任务要求: 从 Gemma 3n 模型说明文档的最后一句之后接着往下写。

文档摘录:
返回模型

说明文档

[!Note] 本仓库对应 Gemma 3n E2B IT (Instruct) 的发布版本，用于配合 Hugging Face transformers.js 使用，支持文本、音频和视觉（图像和视频）输入。

Gemma 3n 模型具有多项架构创新：

它们基于有效参数量提供两种尺寸。虽然该模型的原始参数量为 6B，但架构设计允许通过将低利用率矩阵从加速器卸载，使模型以相当于传统 2B 模型的内存占用运行。

它们采用 MatFormer 架构，允许在 E4B 模型中嵌套子模型。我们提供了一个子模型（即本模型仓库），您也可以使用 Mix-and-Match 方法访问一系列自定义尺寸的模型。

了解更多关于这些技术的信息，请参阅技术博客文章和 Gemma 文档。

Gemma 3n 模型卡片

模型页面: Gemma 3n

资源和技术文档:

使用条款: 条款
作者: Google DeepMind

模型信息

摘要描述以及输入和输出的简要定义。

描述

Gemma 是 Google 推出的轻量级、最先进开源模型系列，采用与创建 Gemini 模型相同的研究和技术构建。 Gemma 3n 模型专为在低资源设备上高效运行而设计。它们支持多模态输入，可处理文本、图像、视频和音频输入，并生成文本输出，提供预训练和指令微调版本的开源权重。这些模型使用超过 140 种口语的数据进行训练。

Gemma 3n 模型采用选择性参数激活技术来降低资源需求。该技术允许模型以 2B 和 4B 参数的有效大小运行，低于其包含的参数总数。有关 Gemma 3n 高效参数管理技术的更多信息，请参阅 Gemma 3n 页面。

输入和输出

输入:
- 文本字符串，例如问题、提示或需要摘要的文档
- 图像，标准化为 256x256、512x512 或 768x768 分辨率，并编码为每个 256 个 token
- 音频数据，从单声道编码为每秒 6.25 个 token
- 总输入上下文为 32K 个 token
输出:
- 针对输入生成的文本，例如问题的回答、图像内容分析或文档摘要
- 总输出长度最多 32K 个 token，需减去请求输入的 token

使用方法

下面是一些代码片段，帮助您快速开始运行模型。您可以复制与您的使用场景相关的部分。

Transformers.js

首先，安装 Transformers.js 库。 Gemma 3n 从 transformers.js 版本 3.6.0 开始支持。

npm i @huggingface/transformers

[!WARNING]
由于模型较大，我们目前仅支持 Node.js、Deno 和 Bun 运行。浏览器内 WebGPU 支持正在积极开发中，请关注后续更新！

已存储的数据集条目:
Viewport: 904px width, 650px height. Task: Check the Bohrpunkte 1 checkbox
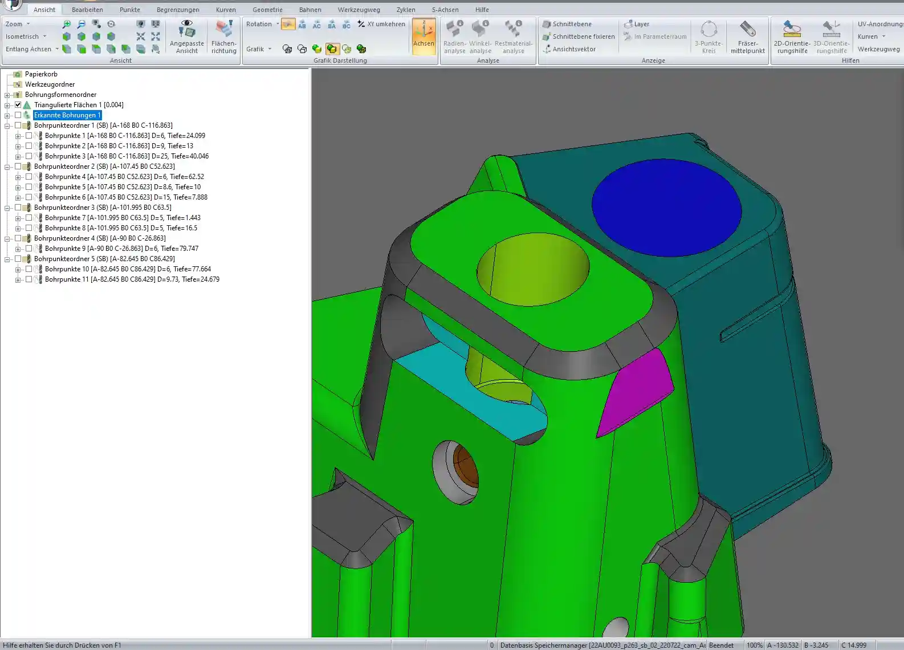click(29, 136)
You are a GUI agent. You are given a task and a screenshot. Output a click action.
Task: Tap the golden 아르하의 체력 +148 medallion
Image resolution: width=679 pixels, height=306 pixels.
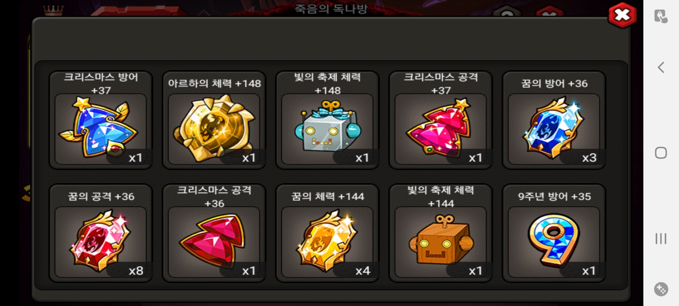click(214, 128)
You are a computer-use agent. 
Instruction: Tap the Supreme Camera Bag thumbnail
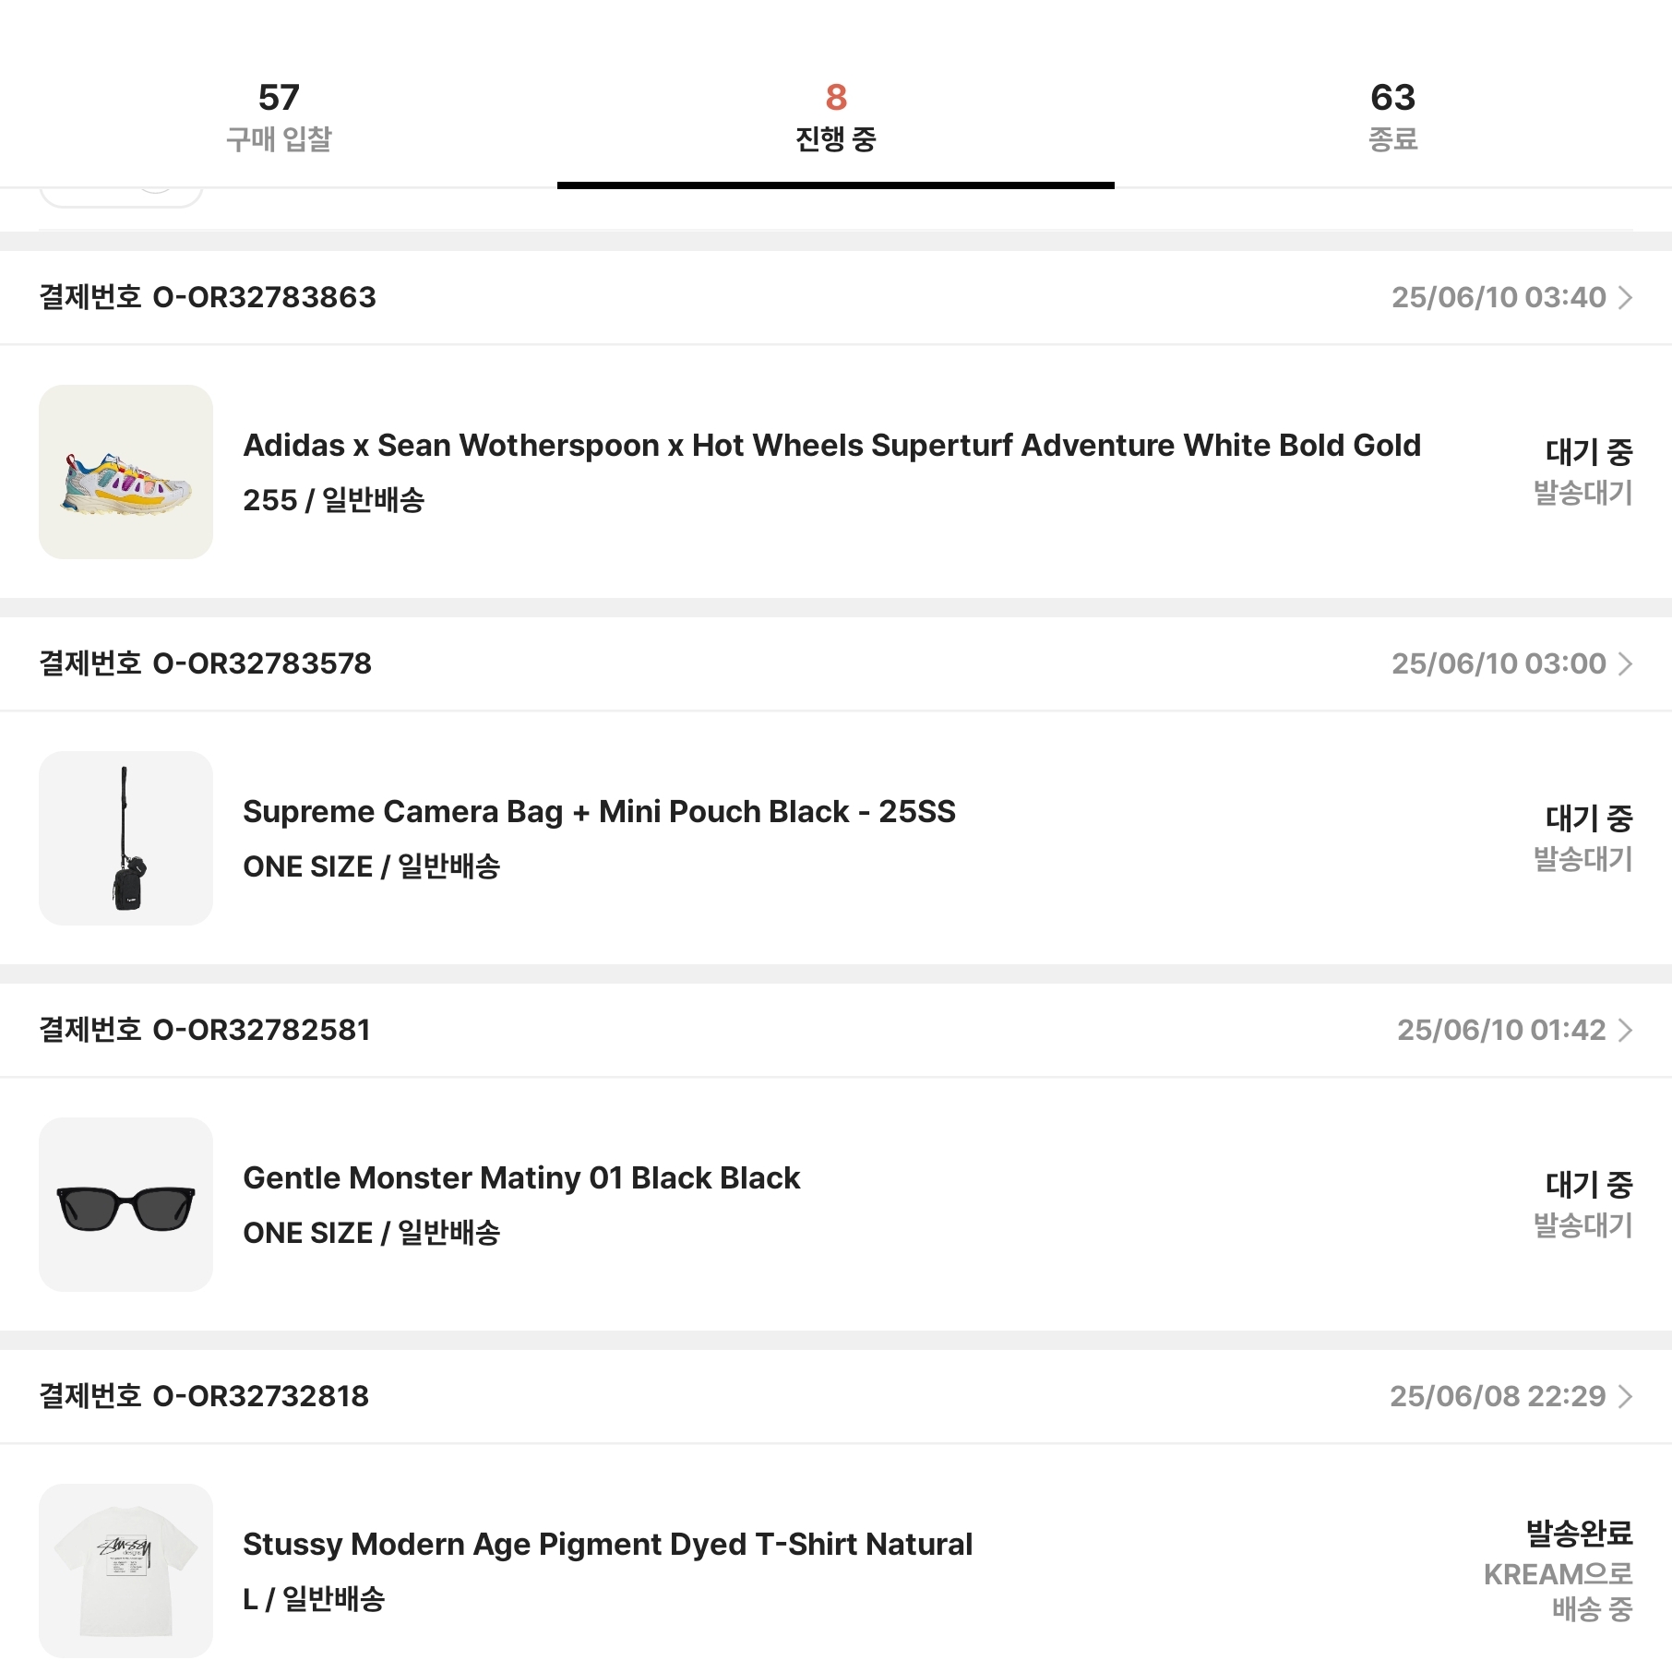point(125,838)
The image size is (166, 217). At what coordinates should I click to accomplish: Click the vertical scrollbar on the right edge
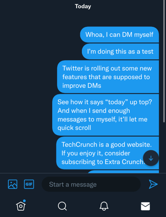click(x=164, y=61)
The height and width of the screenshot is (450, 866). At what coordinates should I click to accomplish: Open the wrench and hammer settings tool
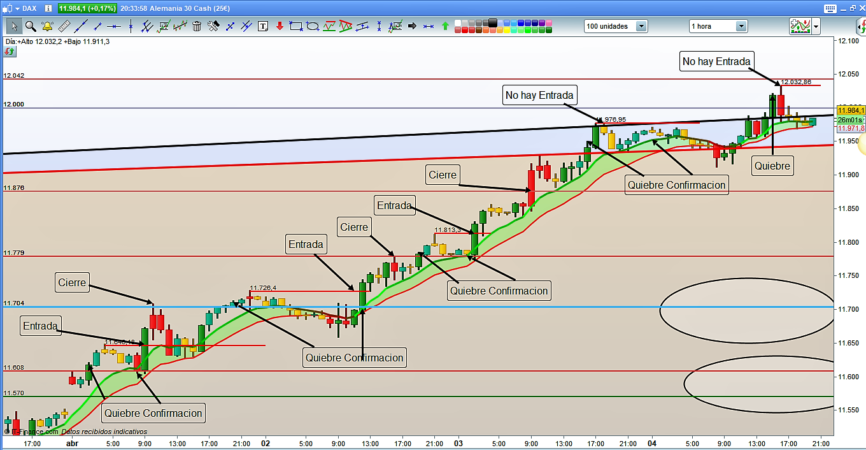213,26
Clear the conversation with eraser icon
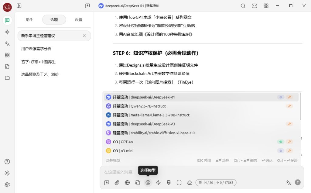The image size is (311, 193). tap(190, 183)
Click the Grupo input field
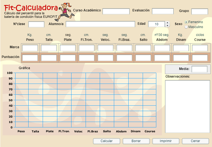Viewport: 212px width, 147px height. pos(199,11)
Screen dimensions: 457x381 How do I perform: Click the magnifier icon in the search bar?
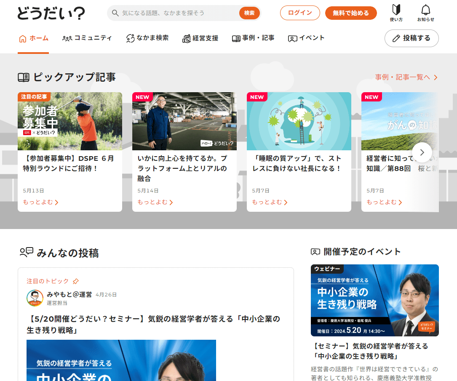point(115,13)
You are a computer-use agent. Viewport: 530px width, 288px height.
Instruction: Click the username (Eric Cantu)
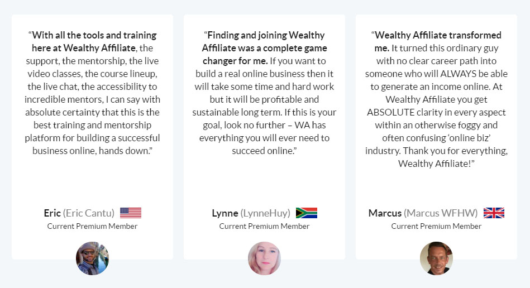click(x=89, y=213)
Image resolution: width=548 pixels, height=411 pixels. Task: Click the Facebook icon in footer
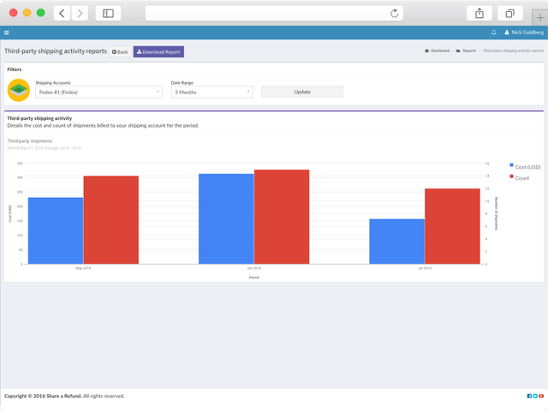pyautogui.click(x=529, y=396)
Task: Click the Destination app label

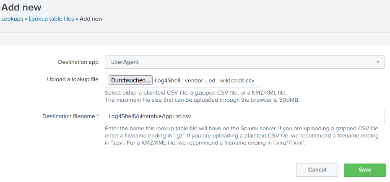Action: pos(78,62)
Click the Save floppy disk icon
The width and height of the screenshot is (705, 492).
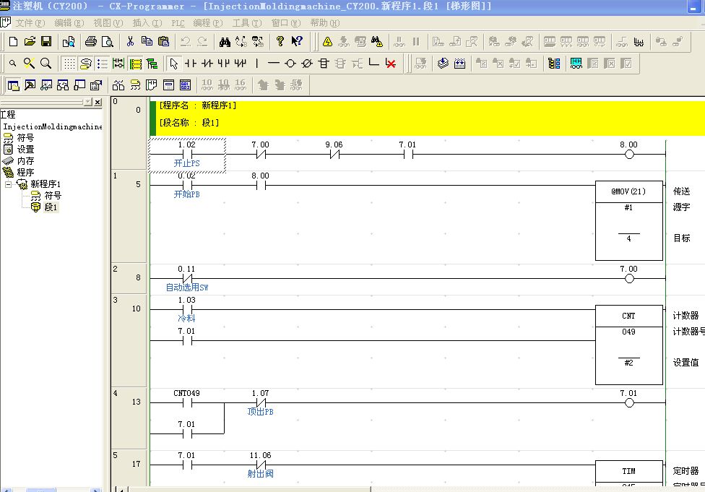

练习结果:
示例: 为图像生成描述

import {
  AutoProcessor,
  AutoModelForImageTextToText,
  load_image,
  TextStreamer,
} from \"@huggingface/transformers\";

// 加载处理器和模型
const model_id = \"onnx-community/gemma-3n-E2B-it-ONNX\";
const processor = await AutoProcessor.from_pretrained(model_id);
const model = await AutoModelForImageTextToText.from_pretrained(model_id, {
  dtype: {
    embed_tokens: \"q8\",
    audio_encoder: \"q8\",
    vision_encoder: \"fp16\",
    decoder_model_merged: \"q4\",
  },
  device: \"cpu\", // 注意：WebGPU 支持即将推出！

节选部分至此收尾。